Eras tu.
Eras tu quando entraste, meio aos tropeções, no mesmo mundo que eu. Eras tu quando todos os dias me surpreendias mais um bocado, eras tu quando te sentavas num canto só contigo. Eras sempre tu, quando olhavas para mim. E quando eu olhava para ti, e ficávamos só assim, num espaço que transcendia qualquer limite fisico. Eras tu, emma, quando te rias na minha direção e eu baixava a cabeça, a sorrir só para mim, sem que ninguém me visse. Eras tu quando trocávamos segredos, quando sentia que já te conhecia de outra vida. Eras tu, emma, e as piadas que eram só nossas. Era eu, que só te queria ver bem, como nunca estiveste.

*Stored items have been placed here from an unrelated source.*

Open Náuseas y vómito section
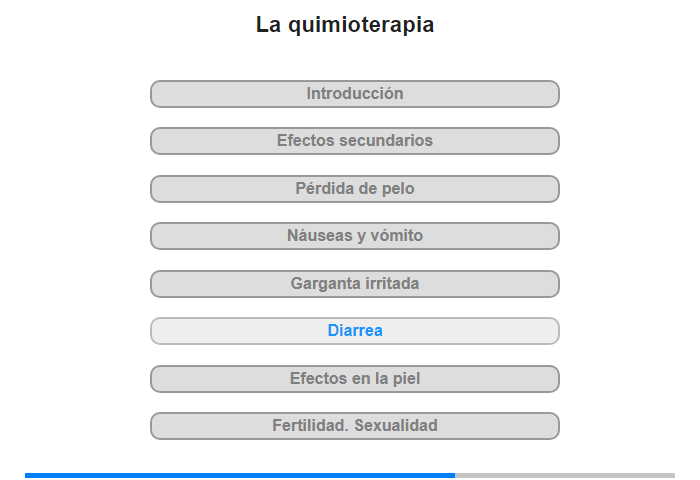This screenshot has height=480, width=700. point(354,236)
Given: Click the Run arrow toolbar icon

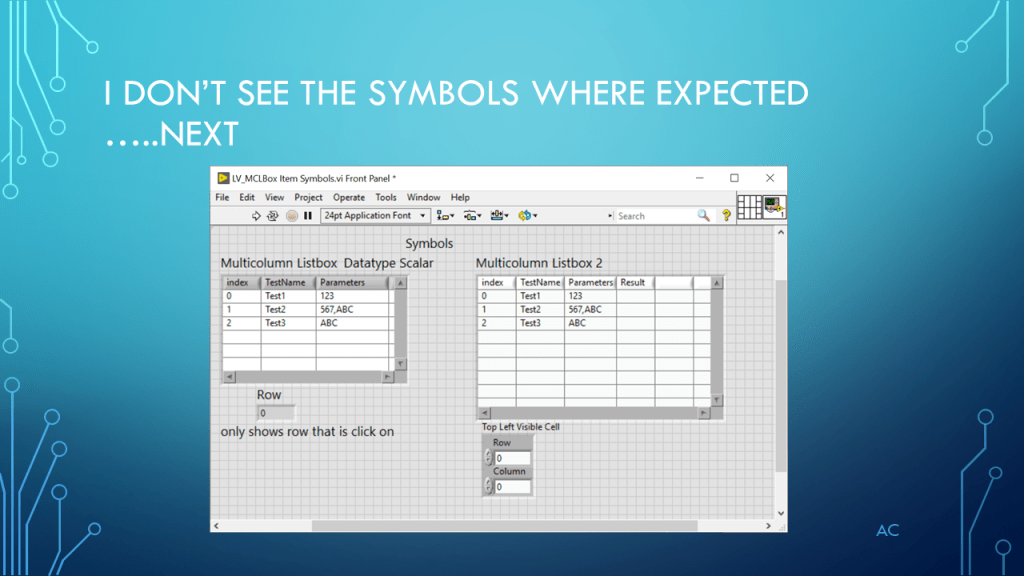Looking at the screenshot, I should tap(256, 215).
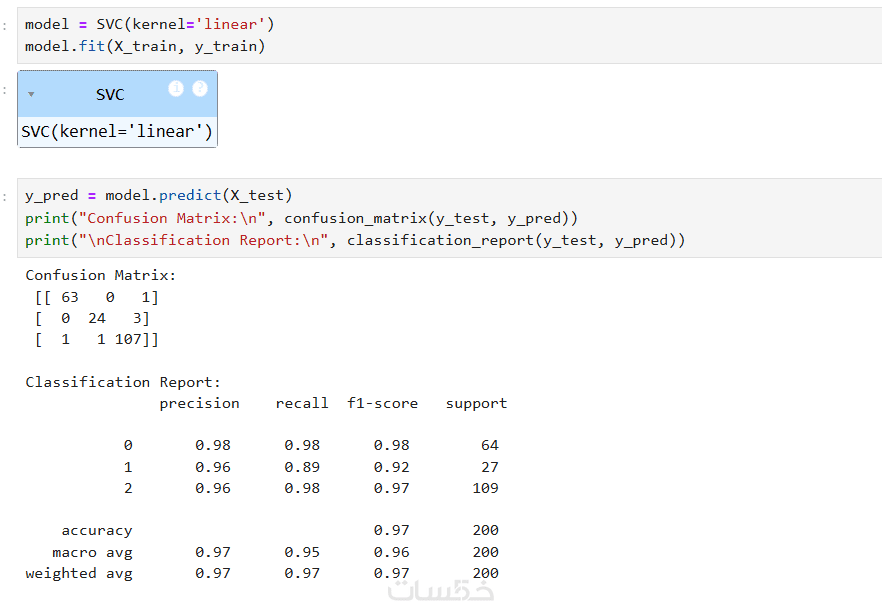
Task: Click the model = SVC code line
Action: (x=150, y=24)
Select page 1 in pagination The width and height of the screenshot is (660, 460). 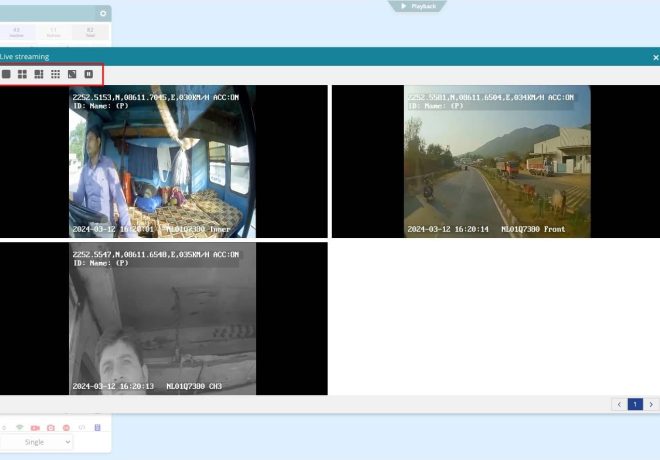point(635,404)
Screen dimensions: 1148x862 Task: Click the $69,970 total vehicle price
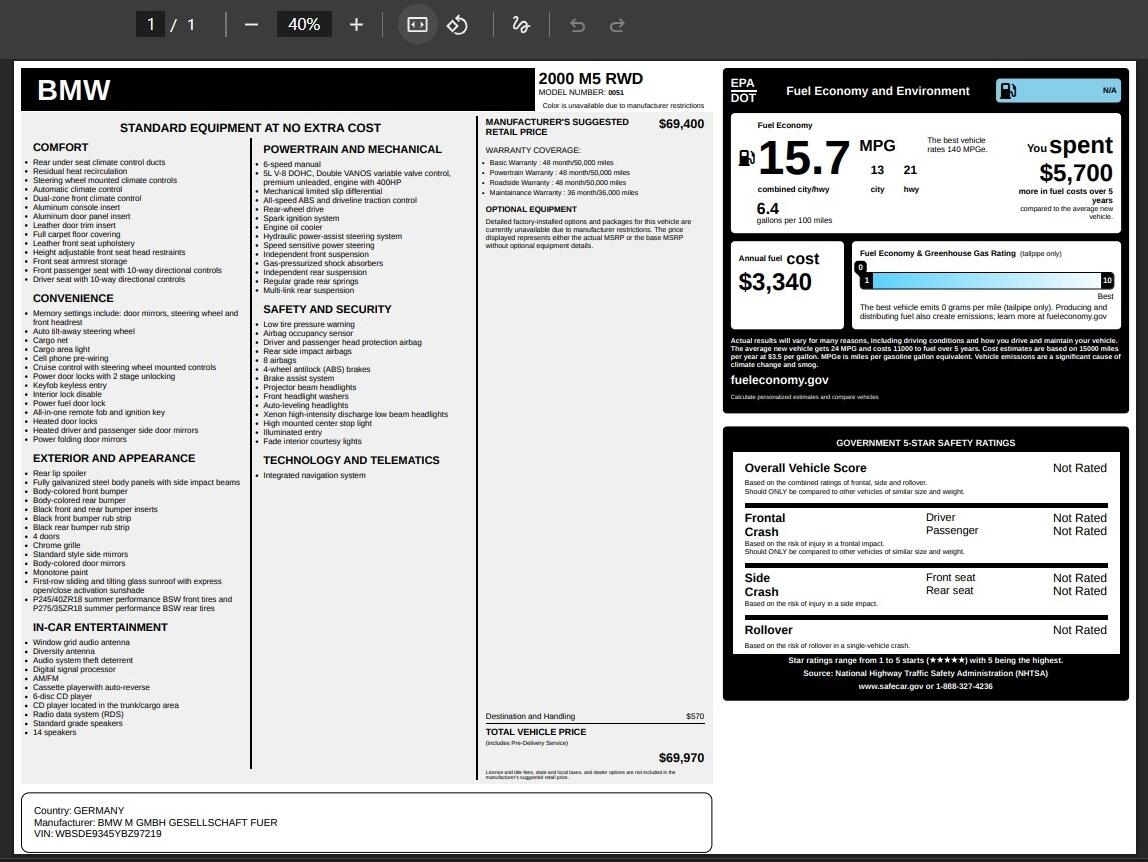click(681, 758)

Era eu, que te olhava e imaginava, quem me dera que estivesses feliz. Era eu quando te olhava pelo canto do olho, com medo que me apanhasses e descobrisses tudo o que me ia na cabeça. E eras tu quando, sem medos, olhavas, e me fazias perder o medo também. As tuas manias, que de repente já eram minhas também, a forma como mexias as mãos, tão frágeis e pequenas. Eram os desenhos no caderno, os pensamentos entornados no mesmo. Era ver-te chorar e chorar eu também, com medo.
Era querer abrigar-te no meu casaco.
És tu, emma, que não fazes ideia do quanto me preocupo, e do quanto te quero ver bem.